Czarni Radom wygrali pierwszy mecz o 11. miejsce z Cuprum Lubin. Teraz rywalizacja przeniesie się do Lubina i tam się też zakończy (możliwym rozstrzygnięciem jest złoty set). Po pierwszej odsłonie tej rywalizacji zadowolony był szkoleniowiec radomian Dima Skorij. – Mówi się, że teraz już gramy o nic, ale serce sportowca każe walczyć i lepiej zakończyć sezon wygraną, niż porażką – skomentował mecz trener Czarnych.
– Rozmawialiśmy przed meczem i nasze nastawienie było takie, że bardzo ważny jest początek każdego seta, szczególnie w trzecim secie przy 2:0 zrobiliśmy to, co do nas należało i odjechaliśmy.
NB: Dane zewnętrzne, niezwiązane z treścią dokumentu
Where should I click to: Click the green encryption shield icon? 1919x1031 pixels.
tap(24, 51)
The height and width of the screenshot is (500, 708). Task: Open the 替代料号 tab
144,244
Potem już wiadomo jak było. Nie mieliśmy dużo własnych błędów i w takich meczach jest to bardzo istotne, żeby utrzymać blok, obronę i nie mylić się w ataku – analizował mecz Dima Skorij.
– Świat siatkarski jest mały i dostaliśmy taką informację, że może nie być Jimeneza. Byliśmy więc przygotowani zarówno na wariant A, jak i wariant B. Bardzo byśmy chcieli postawić kropkę nad „i” w finale. Po to pracujemy. Mówi się, że teraz już gramy o nic, ale serce sportowca każe walczyć i lepiej zakończyć sezon wygraną, niż porażką – dodał trener.
W gorszym humorze po meczu był Adam Lorenc, który podkreślał trudną sytuację kadrową lubinian. – Mamy teraz w zespole dużo kontuzji pod koniec sezonu. W ogóle przez całe rozgrywki mieliśmy pod górę jeżeli chodzi o kontuzje. Nie było nam jednak ciężko się zmotywować, bo ci co dziś grali, przez większość sezonu mieli mniej okazji, więc teraz mogli się pokazać. Nie graliśmy dziś za dobrze zagrywką. Szwankowała też gra blok-obrona, były wybloki, których nie podbijaliśmy. Brakowało w pierwszym i drugim secie trzech, czterech punktów do odwrócenia tych partii, a trzecia odsłona była już bez historii, wszystko w nas siadło.